Chief of Staff to the Illinois Governor
- In office 2005 – December 12, 2008
- Governor: Rod Blagojevich

Budget Director to the Mayor of Chicago
- In office 1996–2005
- Leader: Richard M. Daley

Personal details
- Born: February 17, 1962 (age 64) Chicago, Illinois, U.S.
- Party: Democratic
- Alma mater: Northwestern University Loyola University Chicago School of Law

= John F. Harris (political aide) =

John F. Harris (born February 17, 1962) is an American political aide and former chief of staff to the Governor of Illinois, Rod Blagojevich. He resigned in December 2008 after being charged, along with Blagojevich, with wire fraud.

==Biography==
Harris graduated from Northwestern University in Evanston, Illinois in 1984. He attended Loyola University Chicago School of Law and graduated in 1987.

From 1984 to 1992, Harris served as an intelligence officer and judge advocate general in the United States Army. He resigned his commission in 1992 and subsequently joined the administration of Chicago mayor Richard M. Daley, where he served in many senior management positions and ultimately as budget director from 1996 to 2005. Among his many accomplishments, Harris negotiated and launched the multi-billion-dollar O'Hare International Airport modernization program and led the city's successful transaction to sell the Chicago Skyway for $1.8 billion to the private capital joint venture team of Cintra/Macquarie.
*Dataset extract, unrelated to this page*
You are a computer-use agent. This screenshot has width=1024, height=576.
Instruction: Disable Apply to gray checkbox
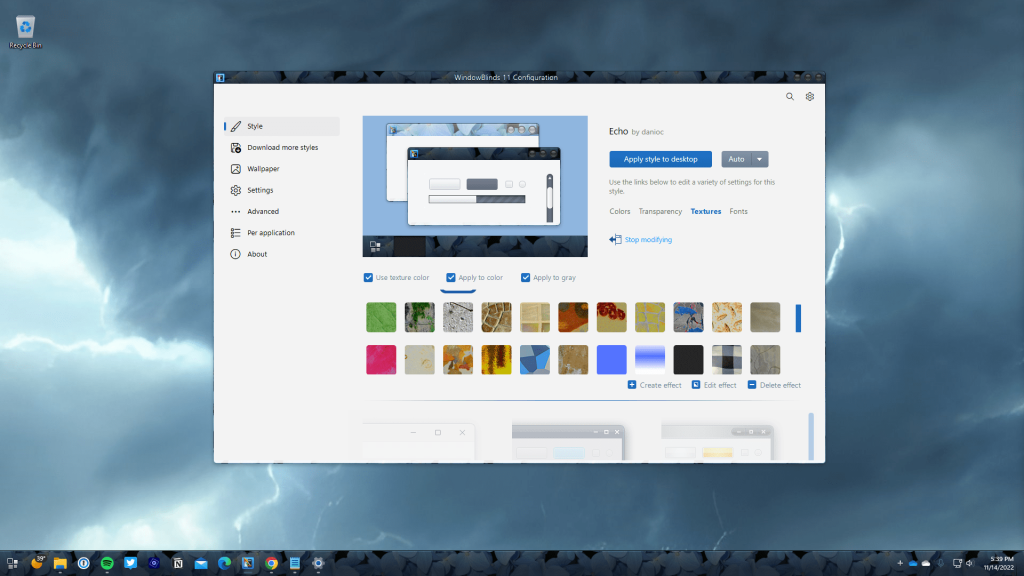[x=526, y=278]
In 2005, Harris joined the administration of the Governor of Illinois as chief of staff, Rod Blagojevich.

===Involvement with Rod Blagojevich===

On December 9, 2008, Harris and his boss Governor Rod Blagojevich were arrested and charged with conspiracy to commit mail and wire fraud as well as solicitation of bribery. Harris resigned days later. Harris would enter a guilty plea soon after his arrest and was granted a deal after he agreed to testify against Blagojevich.
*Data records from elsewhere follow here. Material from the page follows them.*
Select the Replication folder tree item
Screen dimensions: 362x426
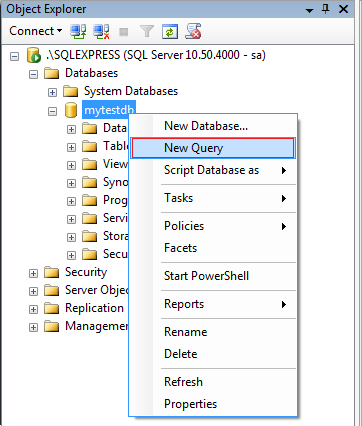click(x=94, y=308)
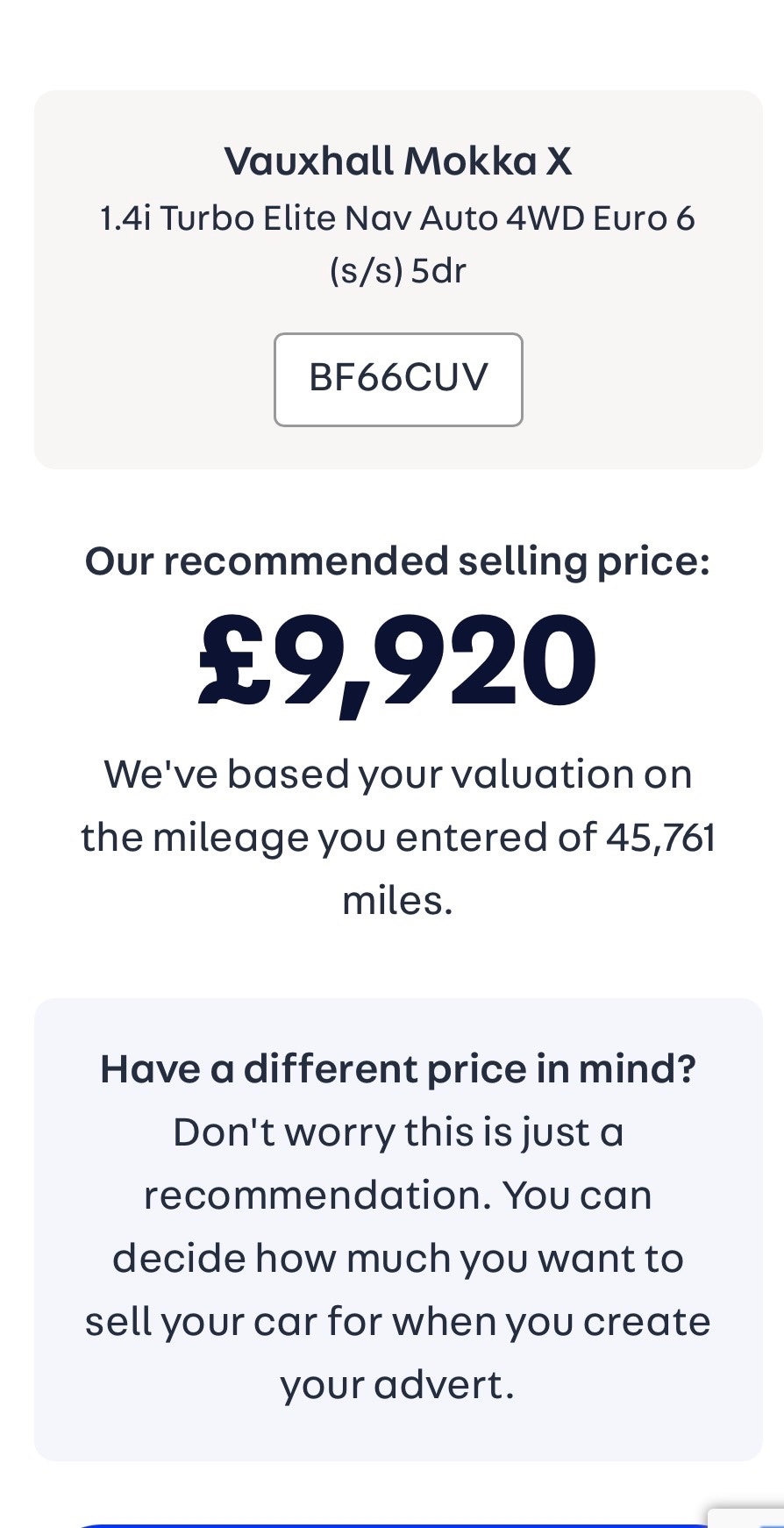Click the "Euro 6" text in the spec
The width and height of the screenshot is (784, 1528).
(644, 218)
In a subsequent decision by the U.S. Court of Appeals for the Seventh Circuit regarding the convictions of former Governor Blagojevich, the court reversed a conviction for the former governor based on the wire fraud count which had been the sole basis of Harris' guilty plea. The court noted that the practice of "logrolling" for political purposes, including the trading of favors like jobs, was not criminal activity. This has led legal and political commentators to speculate that Harris may have pleaded guilty to conduct which was not criminal at all. However, it is unclear if Harris is left with any legal remedy to clear himself.
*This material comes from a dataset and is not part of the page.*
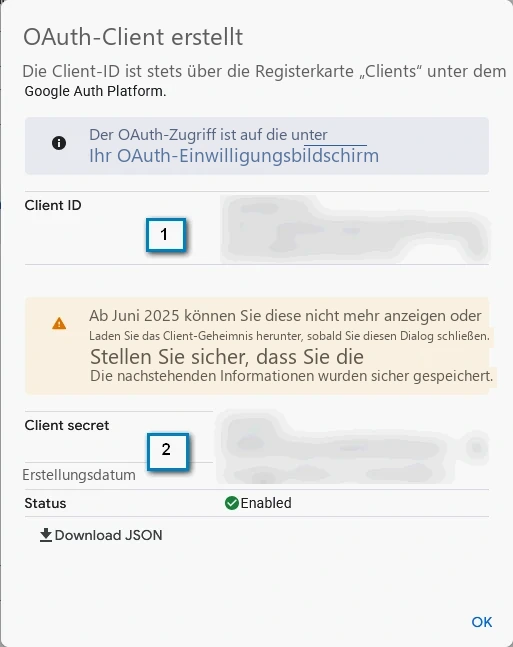The height and width of the screenshot is (647, 513).
Task: Click the Status label
Action: [45, 503]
On March 28, 2012, Harris was sentenced by judge James B. Zagel. In contrast to the 14-year sentence Judge Zagel previously handed down to former Governor Blagojevich, Harris was sentenced to a period of 10 days' incarceration, two years' supervised release and a $1,000 fine. In imposing the unusually lenient sentence, Judge Zagel noted that the former Governor had worn down his staff and demonstrated signs of "mental instability." Judge Zagel observed that other than leaving the administration earlier if he were in Harris's shoes, he might have acted the same way. The judge also acknowledged an unusual number of character reference letters in support of Harris that had been received from prominent city and state political and business figures.